Source data Block Start
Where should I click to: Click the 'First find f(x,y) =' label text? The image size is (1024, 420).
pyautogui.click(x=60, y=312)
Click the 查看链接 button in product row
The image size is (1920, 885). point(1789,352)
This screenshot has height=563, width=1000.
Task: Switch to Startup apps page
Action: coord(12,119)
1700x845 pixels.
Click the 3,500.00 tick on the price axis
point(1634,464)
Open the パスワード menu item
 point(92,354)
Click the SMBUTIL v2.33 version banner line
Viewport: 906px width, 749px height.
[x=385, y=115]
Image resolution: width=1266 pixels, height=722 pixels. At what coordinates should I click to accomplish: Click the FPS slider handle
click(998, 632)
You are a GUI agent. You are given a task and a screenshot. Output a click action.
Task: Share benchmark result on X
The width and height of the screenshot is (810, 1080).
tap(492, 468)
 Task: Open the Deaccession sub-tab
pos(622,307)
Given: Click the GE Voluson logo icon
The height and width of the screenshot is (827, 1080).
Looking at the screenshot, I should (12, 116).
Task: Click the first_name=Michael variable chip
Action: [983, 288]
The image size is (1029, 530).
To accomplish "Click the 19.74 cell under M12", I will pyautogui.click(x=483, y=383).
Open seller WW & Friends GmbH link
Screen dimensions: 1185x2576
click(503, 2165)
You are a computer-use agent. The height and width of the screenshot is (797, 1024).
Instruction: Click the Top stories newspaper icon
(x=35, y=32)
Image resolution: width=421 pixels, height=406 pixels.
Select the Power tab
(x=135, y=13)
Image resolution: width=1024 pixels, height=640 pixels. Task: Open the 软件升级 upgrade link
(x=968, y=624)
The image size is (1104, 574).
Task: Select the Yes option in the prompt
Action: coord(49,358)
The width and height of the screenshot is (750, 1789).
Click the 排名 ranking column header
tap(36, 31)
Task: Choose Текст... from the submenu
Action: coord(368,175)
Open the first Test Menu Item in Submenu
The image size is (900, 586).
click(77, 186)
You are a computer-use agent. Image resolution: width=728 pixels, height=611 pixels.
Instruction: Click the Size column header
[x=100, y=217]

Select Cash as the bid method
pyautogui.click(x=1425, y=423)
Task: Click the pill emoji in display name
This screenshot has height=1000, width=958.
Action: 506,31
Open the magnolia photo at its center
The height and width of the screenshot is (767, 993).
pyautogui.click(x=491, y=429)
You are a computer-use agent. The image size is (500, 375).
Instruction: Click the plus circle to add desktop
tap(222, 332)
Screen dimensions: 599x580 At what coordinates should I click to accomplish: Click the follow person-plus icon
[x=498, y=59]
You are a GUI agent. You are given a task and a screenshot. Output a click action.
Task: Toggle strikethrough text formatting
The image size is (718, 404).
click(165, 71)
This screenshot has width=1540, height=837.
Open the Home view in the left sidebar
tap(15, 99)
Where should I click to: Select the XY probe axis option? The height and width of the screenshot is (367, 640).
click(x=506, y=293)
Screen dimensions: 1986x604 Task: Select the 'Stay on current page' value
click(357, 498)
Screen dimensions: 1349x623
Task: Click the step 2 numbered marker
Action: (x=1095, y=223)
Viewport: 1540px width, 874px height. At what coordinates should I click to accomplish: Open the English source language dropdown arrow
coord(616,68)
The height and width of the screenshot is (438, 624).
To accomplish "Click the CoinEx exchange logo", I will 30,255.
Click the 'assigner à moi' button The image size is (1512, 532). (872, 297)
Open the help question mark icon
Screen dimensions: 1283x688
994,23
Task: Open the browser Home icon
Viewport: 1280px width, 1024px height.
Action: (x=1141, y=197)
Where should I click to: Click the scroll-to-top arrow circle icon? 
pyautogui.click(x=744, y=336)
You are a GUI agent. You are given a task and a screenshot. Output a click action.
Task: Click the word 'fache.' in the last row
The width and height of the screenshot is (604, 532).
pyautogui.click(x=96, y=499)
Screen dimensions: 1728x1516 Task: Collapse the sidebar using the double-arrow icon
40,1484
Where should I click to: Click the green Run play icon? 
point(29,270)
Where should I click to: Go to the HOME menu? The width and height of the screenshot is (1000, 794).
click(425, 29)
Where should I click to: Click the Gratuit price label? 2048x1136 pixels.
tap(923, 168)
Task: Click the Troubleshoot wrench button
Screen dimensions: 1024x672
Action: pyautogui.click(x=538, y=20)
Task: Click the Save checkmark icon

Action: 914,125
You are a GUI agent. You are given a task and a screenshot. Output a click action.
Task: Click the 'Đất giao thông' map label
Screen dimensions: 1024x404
Source data Block End
■ What to do
Please set down each line of the records exactly as given.

■ Problem solution
Where should I click to: Click the 'First find f(x,y) =' label text? The image size is (1024, 420).
pyautogui.click(x=60, y=312)
Click the 查看链接 button in product row
The image size is (1920, 885). point(1789,352)
This screenshot has height=563, width=1000.
Task: Switch to Startup apps page
Action: coord(12,119)
1700x845 pixels.
Click the 3,500.00 tick on the price axis
point(1634,464)
Open the パスワード menu item
 point(92,354)
Click the SMBUTIL v2.33 version banner line
Viewport: 906px width, 749px height.
[x=385, y=115]
Image resolution: width=1266 pixels, height=722 pixels. At what coordinates should I click to accomplish: Click the FPS slider handle
click(998, 632)
You are a GUI agent. You are given a task and a screenshot. Output a click action.
Task: Share benchmark result on X
The width and height of the screenshot is (810, 1080).
tap(492, 468)
 Task: Open the Deaccession sub-tab
pos(622,307)
Given: Click the GE Voluson logo icon
The height and width of the screenshot is (827, 1080).
Looking at the screenshot, I should (12, 116).
Task: Click the first_name=Michael variable chip
Action: [983, 288]
The image size is (1029, 530).
To accomplish "Click the 19.74 cell under M12", I will pyautogui.click(x=483, y=383).
Open seller WW & Friends GmbH link
Screen dimensions: 1185x2576
click(503, 2165)
You are a computer-use agent. The height and width of the screenshot is (797, 1024).
Instruction: Click the Top stories newspaper icon
(x=35, y=32)
Image resolution: width=421 pixels, height=406 pixels.
Select the Power tab
(x=135, y=13)
Image resolution: width=1024 pixels, height=640 pixels. Task: Open the 软件升级 upgrade link
(x=968, y=624)
The image size is (1104, 574).
Task: Select the Yes option in the prompt
Action: coord(49,358)
The width and height of the screenshot is (750, 1789).
Click the 排名 ranking column header
tap(36, 31)
Task: Choose Текст... from the submenu
Action: coord(368,175)
Open the first Test Menu Item in Submenu
The image size is (900, 586).
click(77, 186)
You are a computer-use agent. Image resolution: width=728 pixels, height=611 pixels.
Instruction: Click the Size column header
[x=100, y=217]

Select Cash as the bid method
pyautogui.click(x=1425, y=423)
Task: Click the pill emoji in display name
This screenshot has height=1000, width=958.
Action: 506,31
Open the magnolia photo at its center
The height and width of the screenshot is (767, 993).
pyautogui.click(x=491, y=429)
You are a computer-use agent. The image size is (500, 375).
Instruction: Click the plus circle to add desktop
tap(222, 332)
Screen dimensions: 599x580 At what coordinates should I click to accomplish: Click the follow person-plus icon
[x=498, y=59]
You are a GUI agent. You are given a task and a screenshot. Output a click action.
Task: Toggle strikethrough text formatting
The image size is (718, 404).
click(165, 71)
This screenshot has width=1540, height=837.
Open the Home view in the left sidebar
tap(15, 99)
Where should I click to: Select the XY probe axis option? The height and width of the screenshot is (367, 640).
click(x=506, y=293)
Screen dimensions: 1986x604 Task: Select the 'Stay on current page' value
click(357, 498)
Screen dimensions: 1349x623
Task: Click the step 2 numbered marker
Action: (x=1095, y=223)
Viewport: 1540px width, 874px height. At what coordinates should I click to accomplish: Open the English source language dropdown arrow
coord(616,68)
The height and width of the screenshot is (438, 624).
To accomplish "Click the CoinEx exchange logo", I will 30,255.
Click the 'assigner à moi' button The image size is (1512, 532). (872, 297)
Open the help question mark icon
Screen dimensions: 1283x688
994,23
Task: Open the browser Home icon
Viewport: 1280px width, 1024px height.
Action: (x=1141, y=197)
Where should I click to: Click the scroll-to-top arrow circle icon? 
pyautogui.click(x=744, y=336)
You are a GUI agent. You are given a task and a screenshot. Output a click action.
Task: Click the word 'fache.' in the last row
The width and height of the screenshot is (604, 532).
pyautogui.click(x=96, y=499)
Screen dimensions: 1728x1516 Task: Collapse the sidebar using the double-arrow icon
40,1484
Where should I click to: Click the green Run play icon? 
point(29,270)
Where should I click to: Go to the HOME menu? The width and height of the screenshot is (1000, 794).
click(425, 29)
Where should I click to: Click the Gratuit price label? 2048x1136 pixels.
tap(923, 168)
Task: Click the Troubleshoot wrench button
Screen dimensions: 1024x672
Action: pyautogui.click(x=538, y=20)
Task: Click the Save checkmark icon

Action: 914,125
You are a GUI agent. You are given a task and a screenshot. Output a click action.
Task: Click the 'Đất giao thông' map label
Screen dimensions: 1024x404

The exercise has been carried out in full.